■ **Written task**: Please reproduce the passage on quarterly profit and expenses between "Gross profits declined" and "efficient purchasing practices.", inclusive.

■ **Document passage**:
* * * *

Gross profits declined 43% to $1,976,773 in the most recent quarter, compared with $3,441,826 in the year-earlier quarter.  Gross profit margins, which decreased to 41.8% of revenue, versus 54.5% in the first quarter of 2010, were negatively influenced by the impact of lower sales upon the absorption rate of fixed manufacturing overhead components and costs associated with providing new and existing customers with new WTM upgrades that were significantly more expensive than the Company’s previous solution.  The Company’s goal is to expand gross profit margins to 60% as 2011 progresses, and in future years, through reductions in conversion costs (engineering changes and rework), improving manufacturing efficiencies related to new products, the outsourcing of certain subcomponents to lower-cost contract manufacturers, quantity purchasing discounts and more efficient purchasing practices.

Selling, General and Administrative (“SG&A”) expenses decreased 24% to $3,107,442 (65.7% of revenue) in the three months ended March 31, 2011, versus $4,072,241 (64.5% of revenue) in the three months ended March 31, 2010.  The overall decline in SG&A expenses reflects the success of the Company’s cost containment initiative that was previously announced.  The decline was partially offset by approximately $450,000 of non-recurring costs related to the severance of former employees and the realignment of the Company’s independent domestic and international sales organizations.
 
 
 

 

Research and Development (“R&D”) expenses decreased 23% to $708,769 (vs. $915,264), primarily due to the initial success of cost containment efforts and increased scrutiny of engineering resources that have improved the development cycle and costs associated with new products.  Sales commission expense declined 28% to $409,823, compared with $572,247, which was consistent with the Company’s 25% sales decline relative to the prior-year period.  Promotional and advertising expenses declined 50% to $60,857 in the most recent quarter, versus $120,983 a year earlier, reflecting a reduction in trade show participation and other cost containment initiatives. Stock-based compensation expense decreased 58% to $227,788 (vs. $541,481) due to longer amortization periods related to January 2011 stock option grants and the vesting of restricted stock grants issued in January 2010. Professional fees and expenses decreased 32% to $190,162 in the first quarter of 2011, compared with $281,297 in the prior-year quarter as the Company resolved certain litigation during 2010.  Executive, sales and administrative staff payroll expenses declined 10% to $870,201 in the quarter ended March 31, 2011, versus $961,056 in the three months ended March 31, 2010, primarily due to headcount reductions and cuts in the base salaries of the Company’s officers of at least 30%, effective January 30, 2011, partially offset by higher employee severance costs.  Other SG&A expenses decreased 6% to $639,842, versus $679,913 in the first quarter of 2010, primarily due to cost containment measures, including reductions in the cost of information technology, telephone and internet services related to the negotiation of better contracts or changes in service providers.

* * * *

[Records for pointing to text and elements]
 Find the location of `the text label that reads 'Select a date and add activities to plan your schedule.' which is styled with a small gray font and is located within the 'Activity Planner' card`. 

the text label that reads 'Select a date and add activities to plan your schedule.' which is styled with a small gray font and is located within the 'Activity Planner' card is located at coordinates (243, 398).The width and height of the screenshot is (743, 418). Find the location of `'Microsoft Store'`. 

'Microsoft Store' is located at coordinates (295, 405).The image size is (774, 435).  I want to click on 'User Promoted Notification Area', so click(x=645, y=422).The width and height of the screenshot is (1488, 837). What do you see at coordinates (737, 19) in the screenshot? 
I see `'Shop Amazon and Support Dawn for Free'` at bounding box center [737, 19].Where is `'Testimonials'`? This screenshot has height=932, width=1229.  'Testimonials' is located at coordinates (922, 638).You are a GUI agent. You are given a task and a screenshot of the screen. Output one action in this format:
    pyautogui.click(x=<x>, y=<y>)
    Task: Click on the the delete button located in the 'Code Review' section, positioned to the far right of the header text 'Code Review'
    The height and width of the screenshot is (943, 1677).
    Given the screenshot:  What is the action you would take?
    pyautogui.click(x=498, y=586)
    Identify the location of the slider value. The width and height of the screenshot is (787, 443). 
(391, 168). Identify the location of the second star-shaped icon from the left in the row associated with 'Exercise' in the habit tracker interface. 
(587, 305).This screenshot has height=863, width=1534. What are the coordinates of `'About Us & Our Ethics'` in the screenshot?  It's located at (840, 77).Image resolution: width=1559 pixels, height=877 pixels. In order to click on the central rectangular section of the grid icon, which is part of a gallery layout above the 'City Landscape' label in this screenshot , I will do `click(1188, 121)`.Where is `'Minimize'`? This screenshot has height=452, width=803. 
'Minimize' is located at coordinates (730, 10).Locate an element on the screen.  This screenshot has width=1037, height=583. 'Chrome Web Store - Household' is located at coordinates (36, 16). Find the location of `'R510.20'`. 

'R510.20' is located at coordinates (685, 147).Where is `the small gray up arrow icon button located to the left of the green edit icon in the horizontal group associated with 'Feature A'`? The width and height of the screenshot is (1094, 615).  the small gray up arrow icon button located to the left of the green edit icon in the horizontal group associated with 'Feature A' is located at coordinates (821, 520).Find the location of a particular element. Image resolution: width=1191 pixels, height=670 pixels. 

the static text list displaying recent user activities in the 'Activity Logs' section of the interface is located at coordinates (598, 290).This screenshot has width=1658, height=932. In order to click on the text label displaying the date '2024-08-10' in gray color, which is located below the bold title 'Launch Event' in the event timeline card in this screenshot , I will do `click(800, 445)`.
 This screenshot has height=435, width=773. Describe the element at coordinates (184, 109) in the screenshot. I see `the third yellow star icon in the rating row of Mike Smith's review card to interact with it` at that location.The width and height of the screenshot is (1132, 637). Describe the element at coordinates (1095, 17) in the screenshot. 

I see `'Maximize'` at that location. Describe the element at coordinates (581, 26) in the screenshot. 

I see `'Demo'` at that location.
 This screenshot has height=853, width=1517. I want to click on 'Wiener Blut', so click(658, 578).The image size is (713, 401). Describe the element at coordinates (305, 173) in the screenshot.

* * * *

■ **Answer for this exercise**:
Gross profits declined 43% to $1,976,773 in the most recent quarter, compared with $3,441,826 in the year-earlier quarter.  Gross profit margins, which decreased to 41.8% of revenue, versus 54.5% in the first quarter of 2010, were negatively influenced by the impact of lower sales upon the absorption rate of fixed manufacturing overhead components and costs associated with providing new and existing customers with new WTM upgrades that were significantly more expensive than the Company’s previous solution.  The Company’s goal is to expand gross profit margins to 60% as 2011 progresses, and in future years, through reductions in conversion costs (engineering changes and rework), improving manufacturing efficiencies related to new products, the outsourcing of certain subcomponents to lower-cost contract manufacturers, quantity purchasing discounts and more efficient purchasing practices.